(Screenshot grounding data)
- Opening Delimiter -
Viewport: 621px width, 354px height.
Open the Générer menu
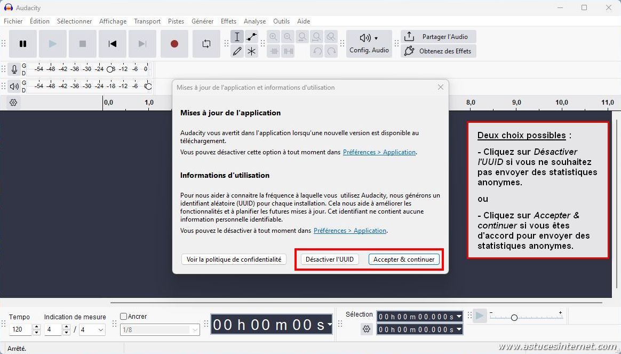[202, 21]
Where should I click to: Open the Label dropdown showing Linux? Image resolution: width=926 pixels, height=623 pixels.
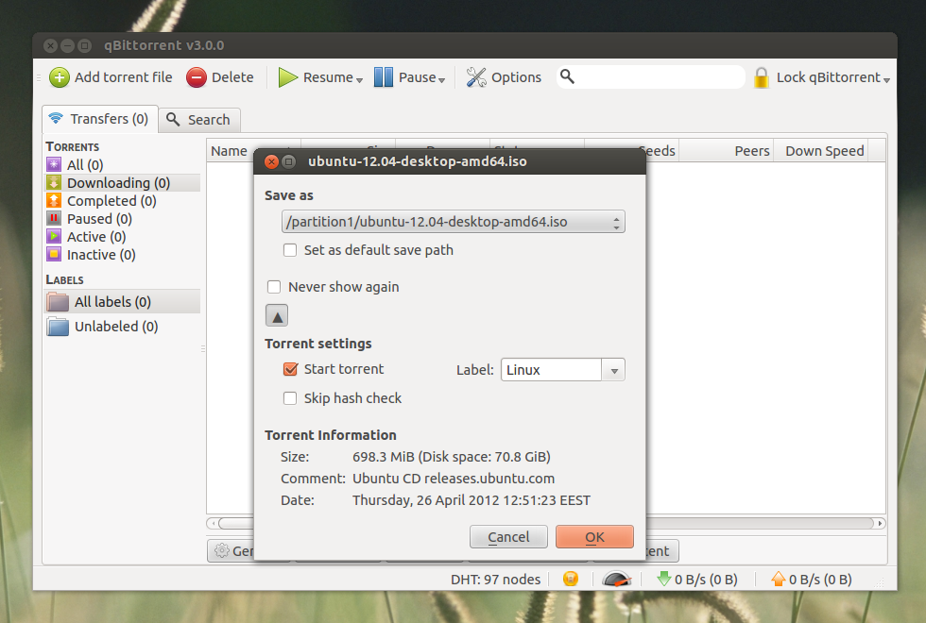[x=614, y=369]
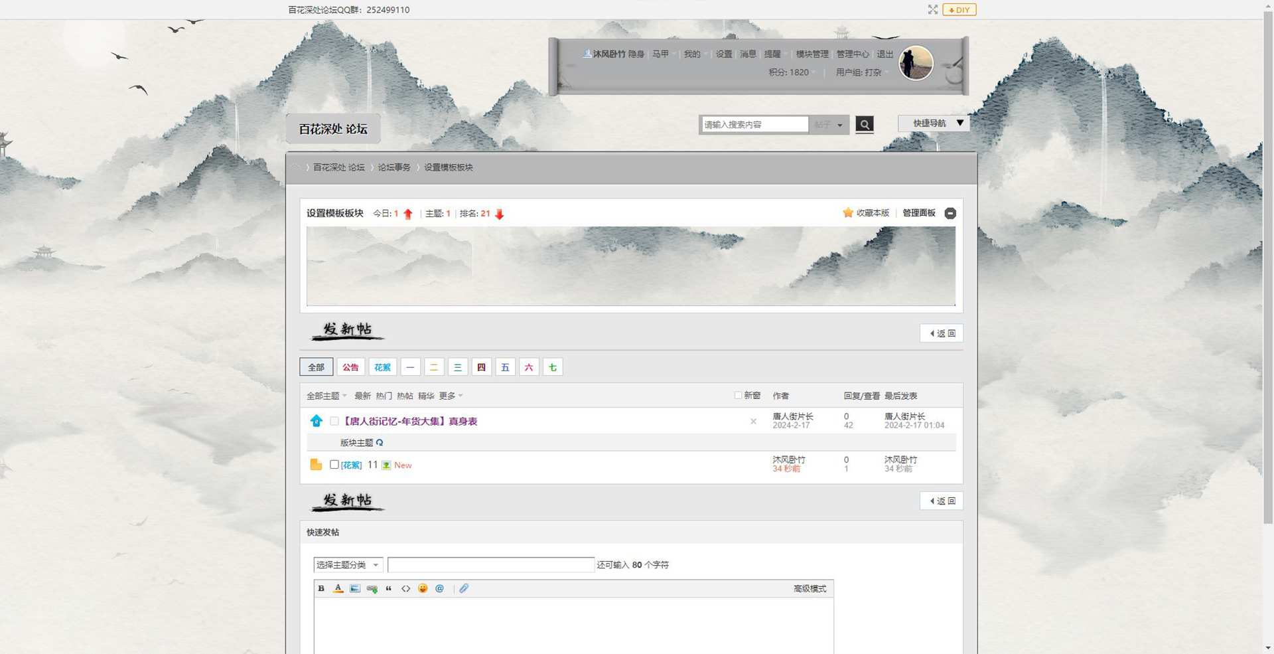
Task: Tick the 唐人街记忆 thread checkbox
Action: click(334, 421)
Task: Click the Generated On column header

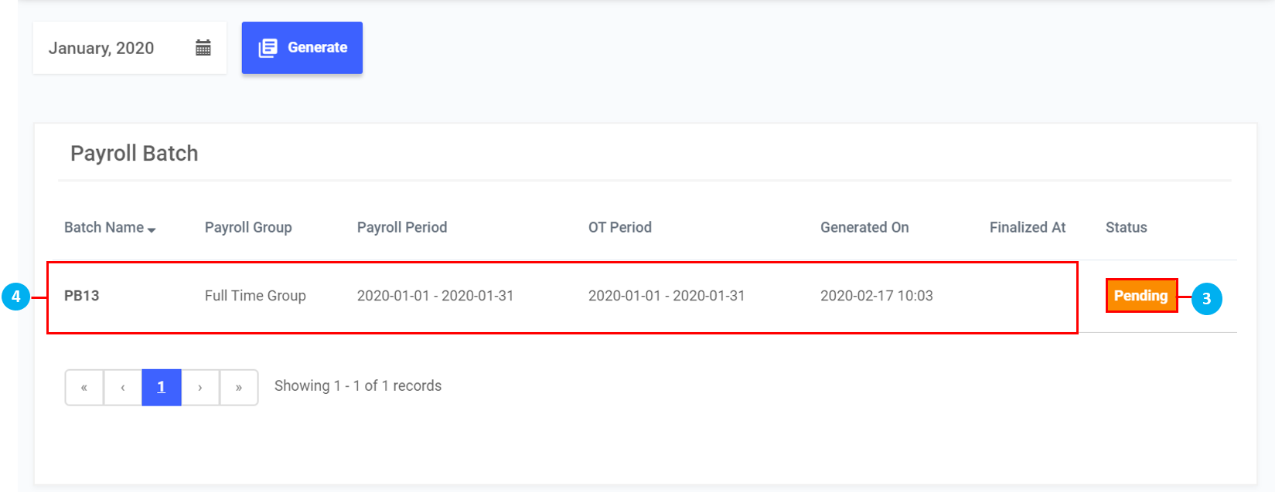Action: 864,227
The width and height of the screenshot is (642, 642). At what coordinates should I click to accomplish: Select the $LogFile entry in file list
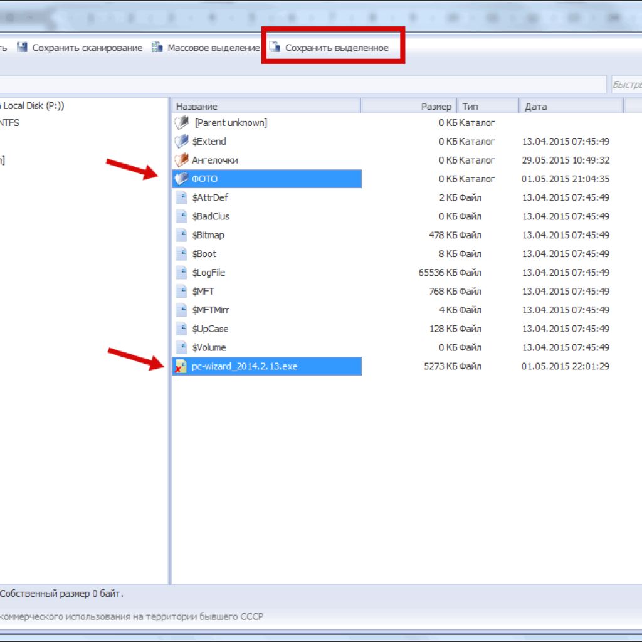pos(209,273)
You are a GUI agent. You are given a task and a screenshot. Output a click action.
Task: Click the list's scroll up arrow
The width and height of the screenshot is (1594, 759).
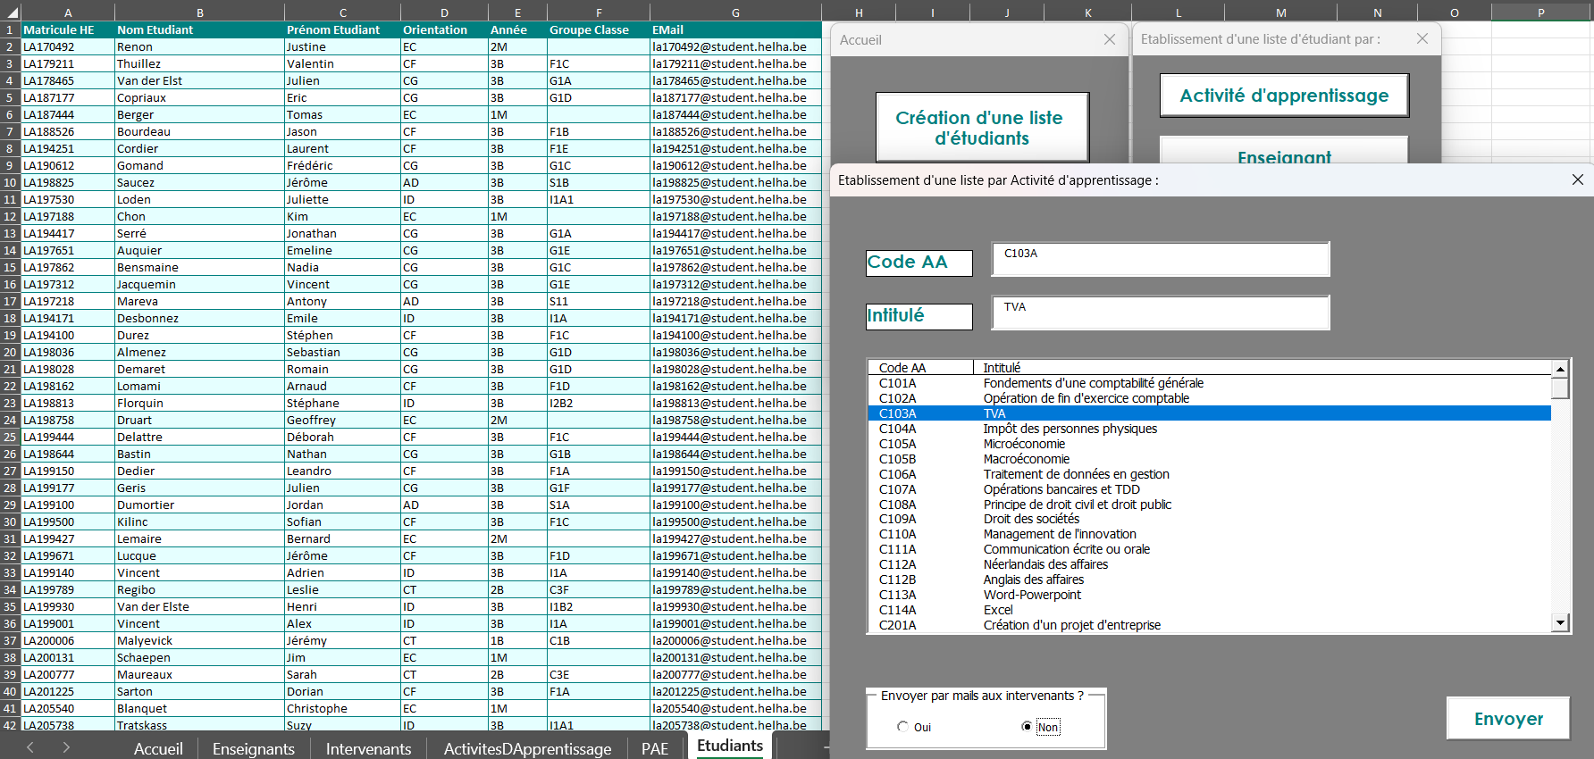coord(1560,369)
- Closing Delimiter -
Task details:
Your answer must be an exact copy of the records, with no pictures in it.

Answer for the task:
Viewport: 621px width, 354px height.
Open the Générer menu
[202, 21]
Where should I click to: Open the Label dropdown showing Linux? Image resolution: width=926 pixels, height=623 pixels.
[x=614, y=369]
Task: Tick the 唐人街记忆 thread checkbox
Action: click(334, 421)
Task: Click the Generated On column header

Action: 864,227
The width and height of the screenshot is (642, 642). At what coordinates should I click to accomplish: Select the $LogFile entry in file list
pos(209,273)
You are a GUI agent. You are given a task and a screenshot. Output a click action.
Task: Click the list's scroll up arrow
The width and height of the screenshot is (1594, 759).
coord(1560,369)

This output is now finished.